The province is keeping its cards close to its vest on a timetable for formally approving the proposed $6.5-billion Keeyask hydro generating station.
Conservation and Water Stewardship Minister Gord Mackintosh said he will await the outcome of two more consultation processes before he decides whether to issue an environmental licence.
The Manitoba Clean Environment Commission (CEC) report on the massive dam project was formally unveiled on Wednesday. It recommends the government issue an environmental licence for the project -- with several conditions, including increased efforts to mitigate the loss of wildlife habitat.
Mackintosh called the 192-page document, details of which were published in Wednesday's Free Press, "a very robust report that gave good consideration" to Keeyask's potential environmental impacts.
He said, however, a report by the Public Utilities Board on the economic implications of the project and the results of the government's ongoing consultations with First Nations and Métis people on Keeyask -- both due next month -- will factor into the final wording of any environmental licence.
The CEC made 20 licensing recommendations while giving the project its blessing, but they are not binding on the government. Mackintosh said he will consider the recommendations in the context of the other two reports.
"We have no hesitation in strengthening certain areas of (environmental) concern. We went far beyond the licence recommendations on Bipole (III)," he said, referring to a new northern hydro transmission line.
Manitoba Hydro has said it would like to begin construction of Keeyask this summer. The 695-megawatt generating station, if approved, would begin producing electricity in 2019.
Mackintosh didn't want to speculate when approval might come, other than it will be done on a "timely basis."
"I may have further inquiries that I want staff to follow up on," he said. "The licence has to be done right."
Aboriginal groups who either oppose or have serious reservations about Keeyask lamented Wednesday the project's approval is a forgone conclusion.
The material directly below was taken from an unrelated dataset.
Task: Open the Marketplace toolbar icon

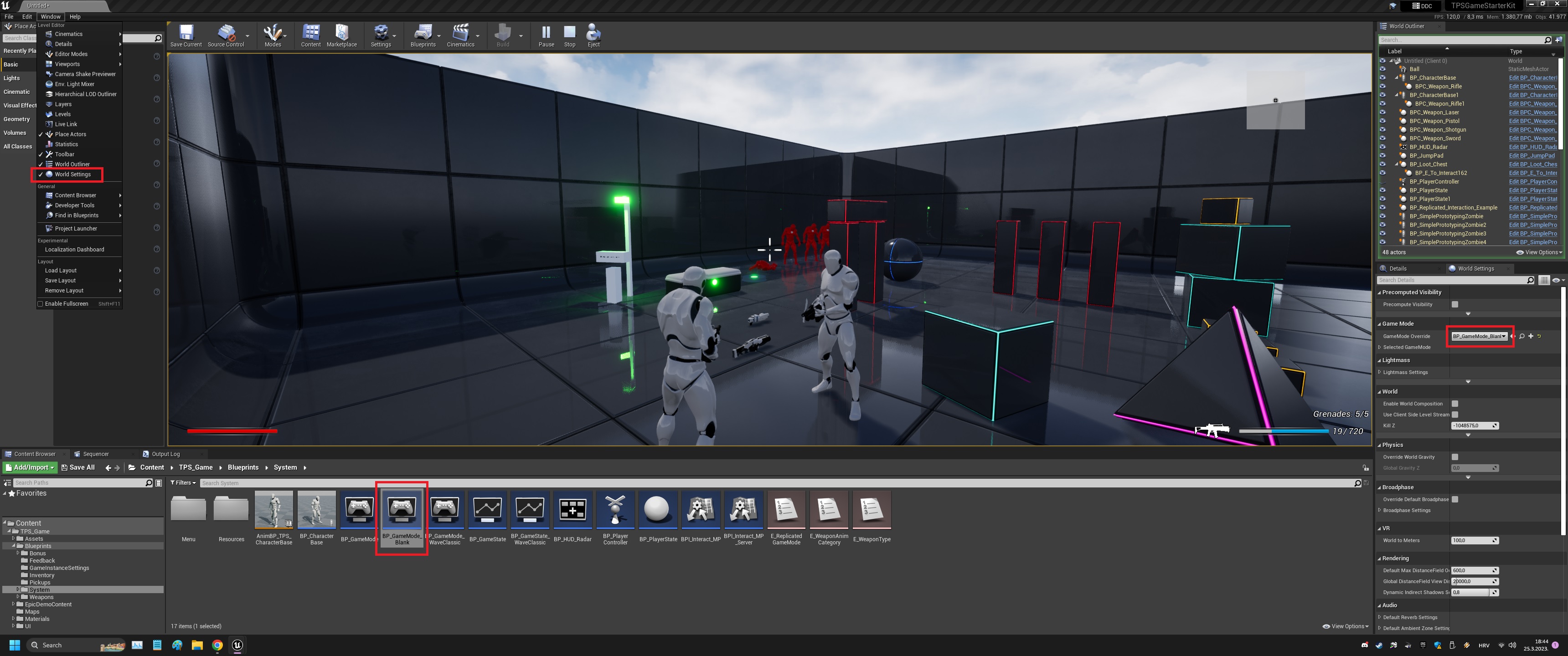Action: point(341,35)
"We knew from the beginning that the CEC was handcuffed and limited in the scope of its review," Manitoba Metis Federation president David Chartrand said in a statement.
"The decision to move forward on Keeyask had already been made," said Chartrand, who fears the dam and accompanying transmission line harm Métis harvesting and cultural activities.
Manitoba Hydro has already spent $1 billion in preparation for Keeyask, he said. "They (Hydro and the province) can't back out now."
Peguis First Nation, which claims treaty rights that extend provincewide, is also opposed to the project.
Peguis said the environmental approval process was flawed because it focused too much on the immediate area around the proposed dam as opposed to Keeyask's long-term effects over a broader region.
"We felt that there was not enough (study) done to proceed with the recommended approval," said Peguis spokesman Lloyd Stevenson.
A Manitoba environmental group that expressed concerns about the Clean Environment Commission hearings process said it was happy with a CEC recommendation all future environmental assessments of the project be made public and the Keeyask website be maintained for the life of the dam.
"We congratulate the CEC on these recommendations and urge minister Mackintosh to make sure all Keeyask reports are made public on a timely basis," said Gaile Whelan Enns of Manitoba Wildlands. "This would be a first, as it is not happening for the Wuskwatim dam, or any previous project."